Cade Wilson spent much of his wrestling season playing the role of Mikey Labriola’s punching bag.
“I wrestled Mikey four different times this season,” said the Nazareth junior of meeting Bethlehem Catholic’s No. 1-ranked Nebraska-bound standout. “It wasn’t particularly fun.”
But now, with the District 11 3A tournament here, it’s time for Wilson to land some blows for himself.
“I think it would be cool to be a District 11 champion,” Wilson said. “But that is as far ahead as I am thinking right now.”
That’s far enough – and fair enough as Wilson seems ready to dish out some punishment.
Down to 160 pounds in a season where he had wrestled up at 182, Wilson is the No. 1 seed in the D-11 event. Wilson, now 23-10 on the season, advanced to the semifinals with a pair of pins in Friday night’s action at a well-packed Memorial Gymnasium at Liberty High School.

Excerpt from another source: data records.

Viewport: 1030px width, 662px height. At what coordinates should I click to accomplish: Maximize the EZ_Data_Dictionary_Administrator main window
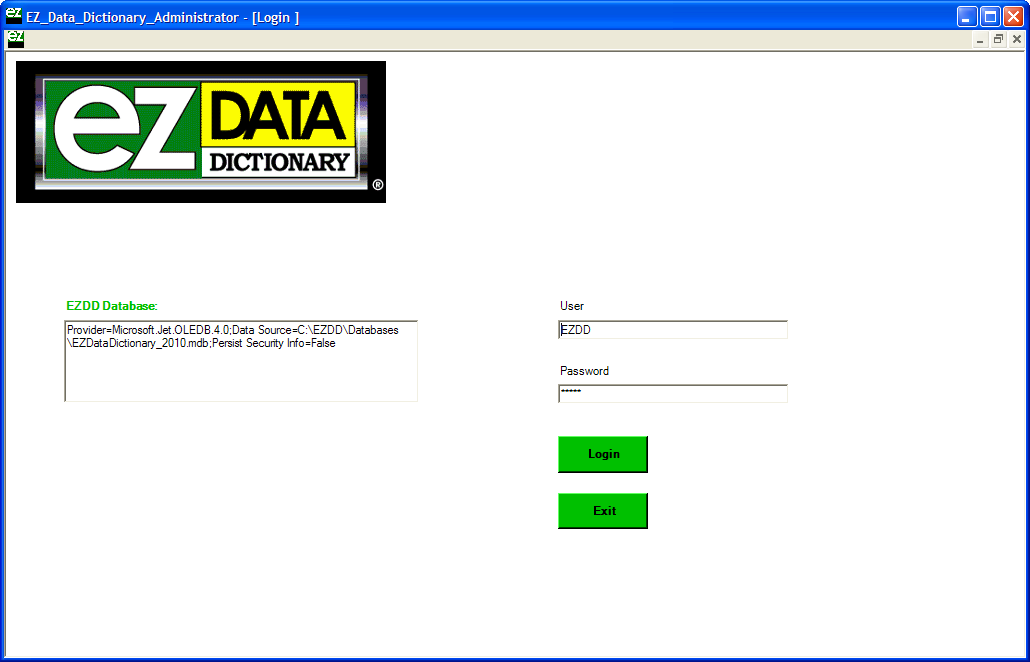pos(990,16)
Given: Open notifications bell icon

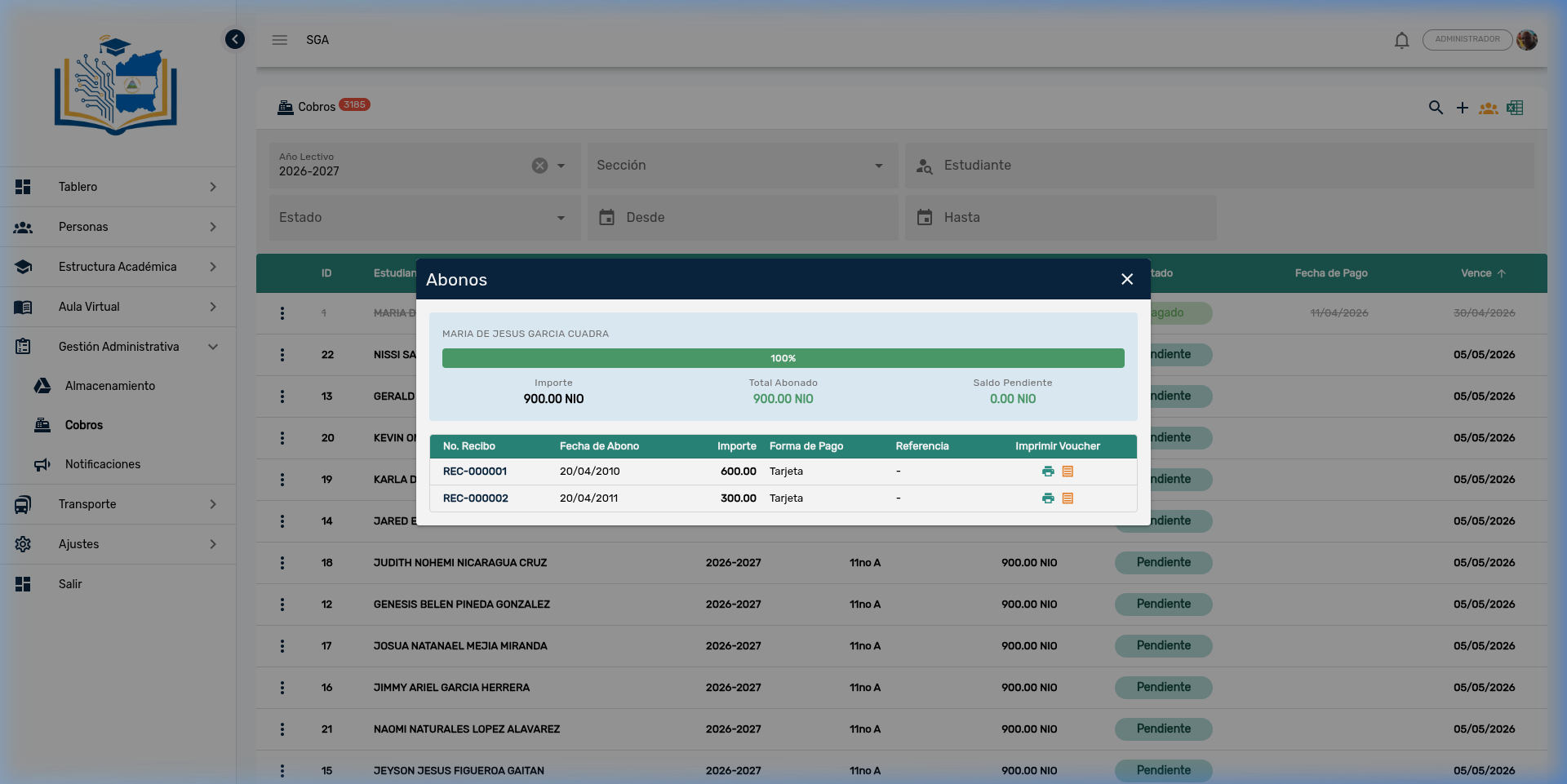Looking at the screenshot, I should (1401, 40).
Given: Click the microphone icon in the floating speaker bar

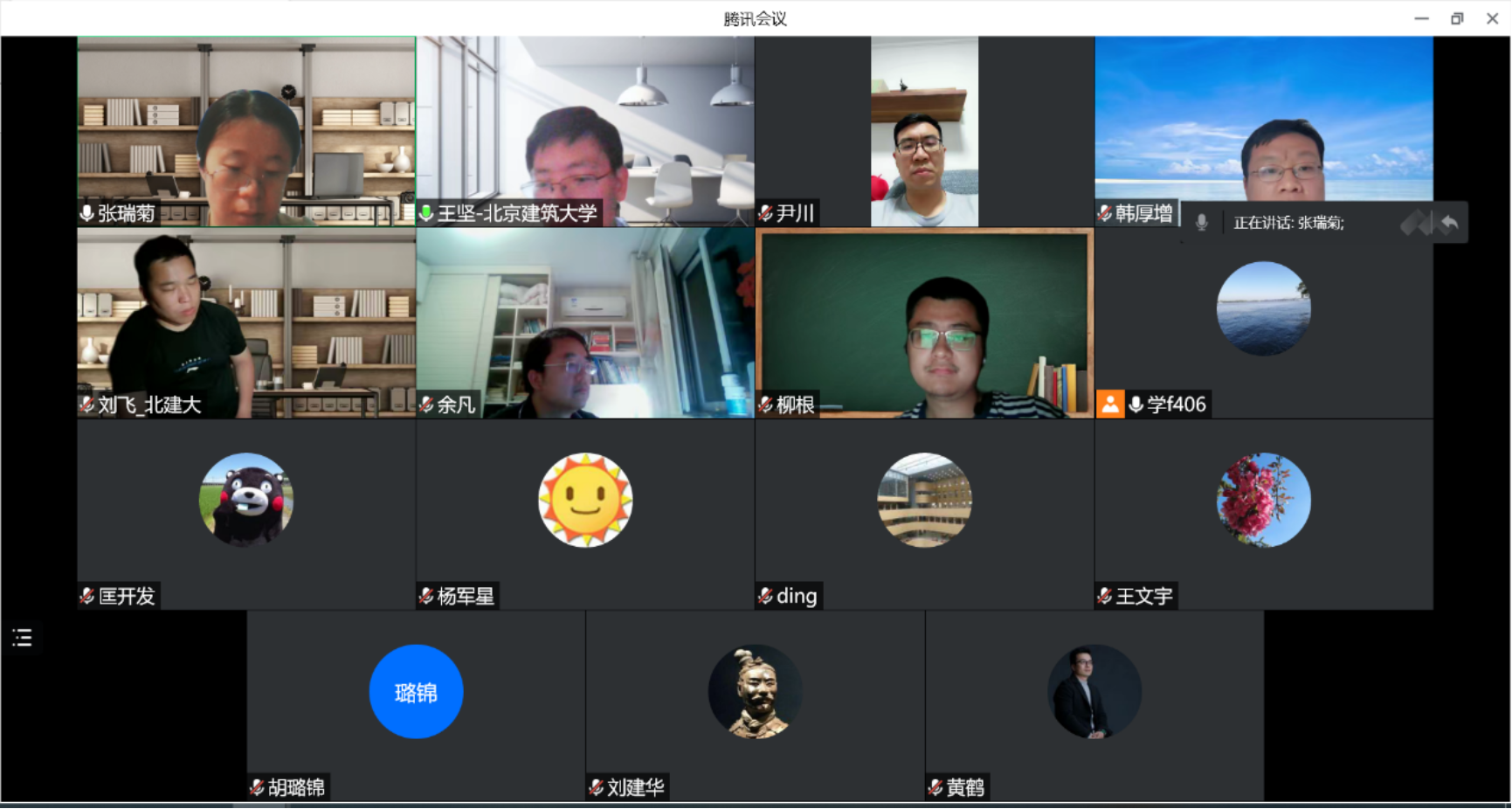Looking at the screenshot, I should click(x=1202, y=223).
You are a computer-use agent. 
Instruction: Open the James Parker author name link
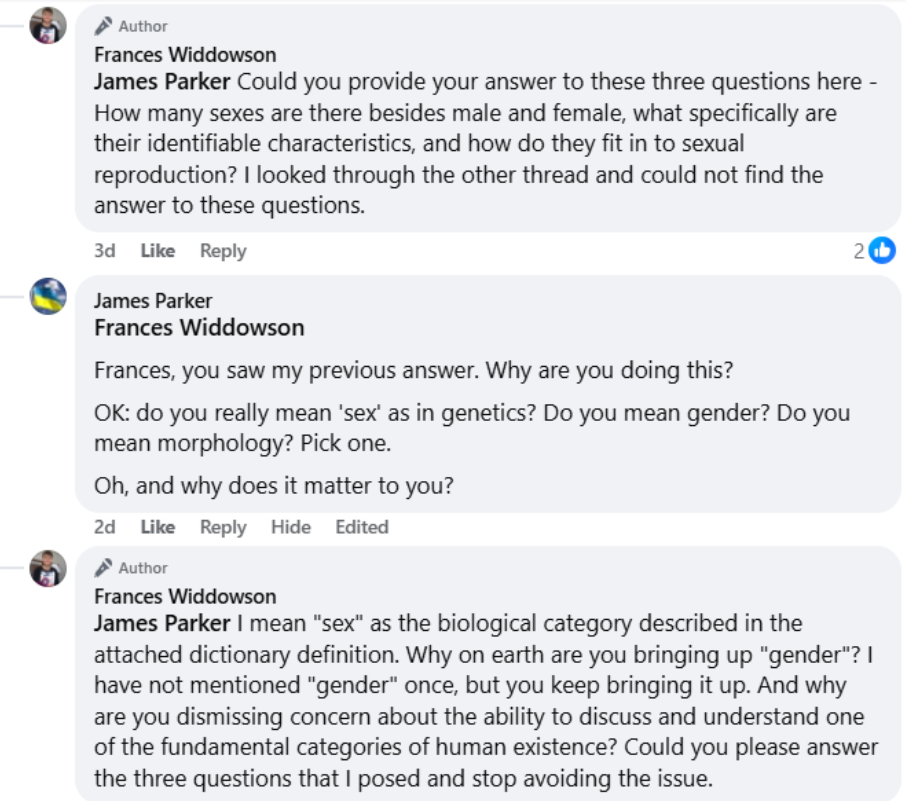click(152, 300)
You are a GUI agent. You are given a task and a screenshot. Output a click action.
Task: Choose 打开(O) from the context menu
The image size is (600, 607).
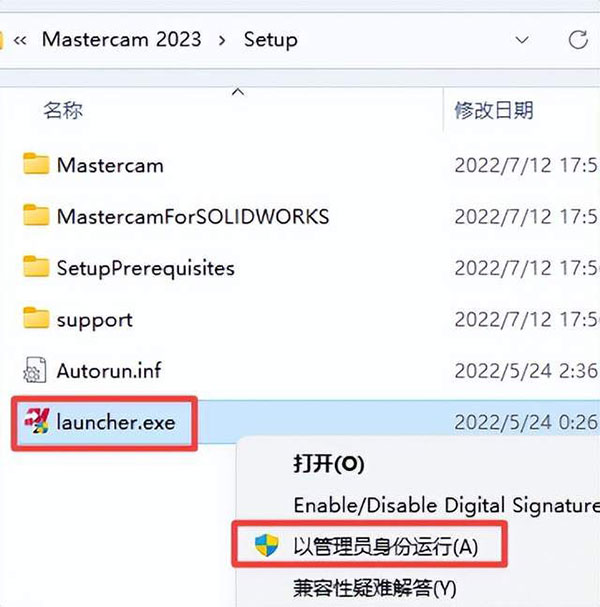point(329,463)
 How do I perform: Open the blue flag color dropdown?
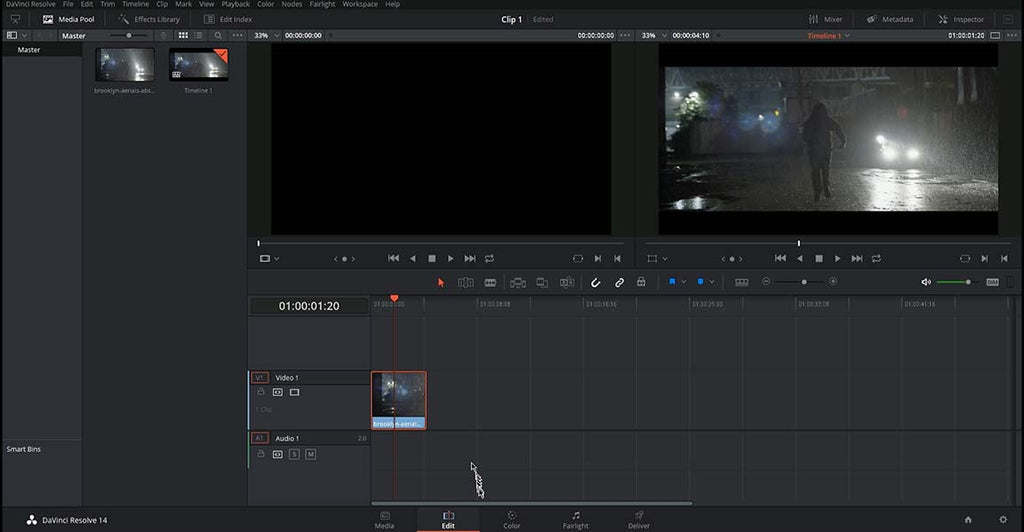tap(684, 282)
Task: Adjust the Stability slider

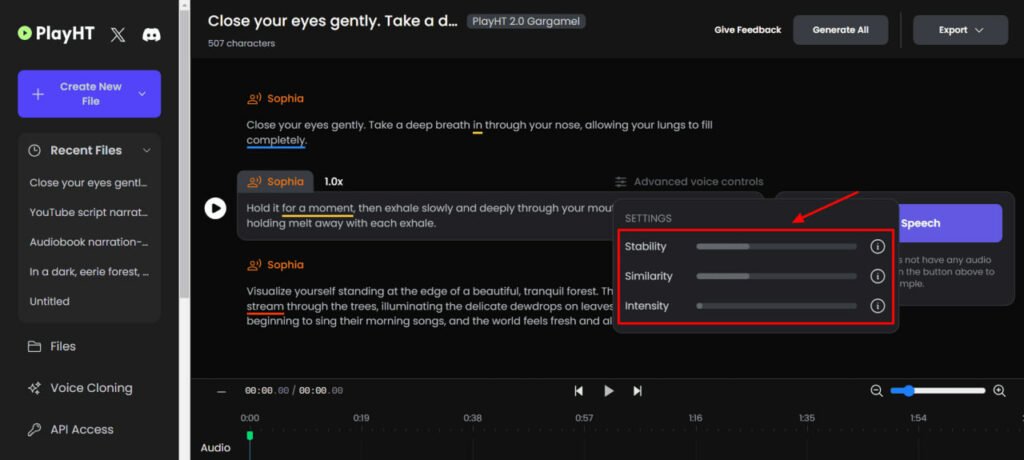Action: [775, 246]
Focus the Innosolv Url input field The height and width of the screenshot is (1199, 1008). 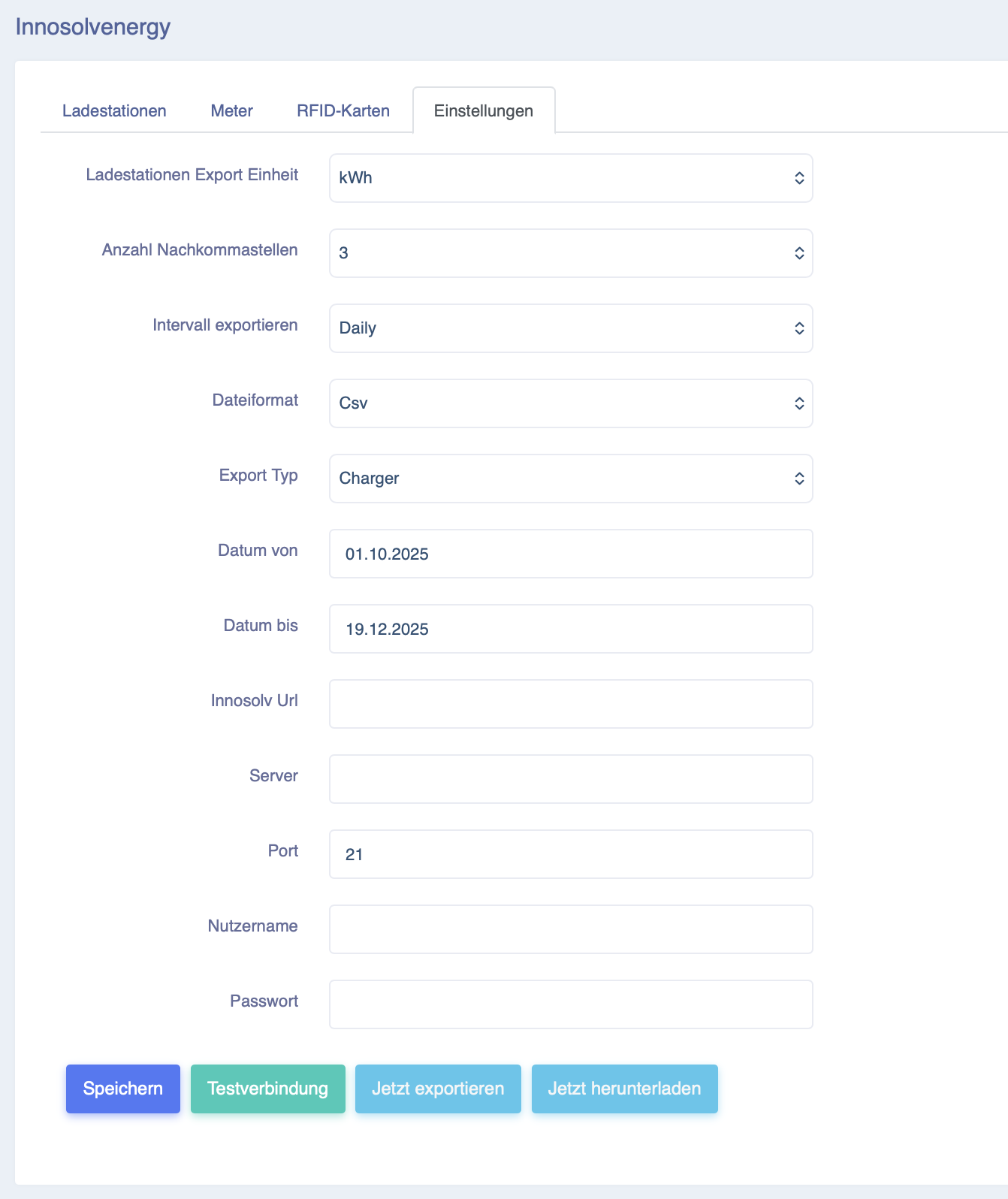coord(570,704)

“I don’t think being the No. 1 seed means much,” Wilson said. “I just try and wrestle as hard as I can every match.”
That approach looked just fine Friday.
Wilson pinned Pottsville’s Mike Zawaski in 1 minute and 50 seconds in a preliminary round bout and then decked Kyle Frack of Stroudsburg in 3:34 in a quarterfinal. Wilson will face No. 4 seed Jesse Rocco of Bangor in a semifinal; the semifinal round starts at 10:30 a.m. Saturday.
Wilson is one of eight Blue Eagles to make the semis along with freshman Andrew Cerniglia (106), sophomore Sean Pierson (113), junior Ryan O’Grady (120), senior Trevor Tarsi (126), junior Sammy Sasso (138), senior (and Cade’s brother) Brock Wilson (145) and senior Travis Stefanik (182).
With 11 wrestlers alive overall, Nazareth trails Bethlehem Catholic (7 in semis, all 14 still alive) 114-108 in the team standings heading into Saturday. Liberty is third at 100.
Nazareth seemed to sail into Memorial Gym with the wind at its back from its PIAA 3A team title, and while the Blue Eagles were not perfect Friday they looked awfully good in most spots.
“I think it helped with momentum,” Wilson said. “And now as a team we have a new goal, we want t to be the first team at Nazareth to win the team duals and the team title at individual states. That would be pretty cool.”
What has to be cool for Wilson is not to have to worry about Labriola again.
“The last time I’ll wrestle him was the team duals final,” Wilson said.
When, it will be remembered, he held Labriola to a technical fall and saved a crucial point in a match Nazareth won on criteria, 30-29.
“Remember he pinned me when we wrestled in the EPC final,” Wilson said. “I knew had to save as many points as possible if we wrestled after that, and that made me want to work harder. I just went back to the room and worked as hard as I could. I knew the state final would be close, and I tried as hard as I could to counter what I knew was coming. It would be have been nice just to get majored instead of tech-falled but I did my best.”
Wrestling Labriola has toughened Wilson, and with his drop to 160 he can rest assured there’s nothing out there posing as rugged a challenge as Labriola, who wrestles at 170 pounds.
Except maybe the weight drop to 160.
“I wasn’t sure where I’d wrestle at the start of the season and I was all the way up at 180,” he said. “I didn’t think I could get to 160 but once I started dropping weight and watching what I ate I knew getting to 160 was my best option.”
It all took a major sacrifice, though.
“I had to stop eating Tastykakes,” Wilson said. “I love Tastykakes, especially the peanut butter kandy kakes.”
Sounds like a good idea for a gift for Cade Wilson after the postseason – which, for him, may well extend for a few more weeks.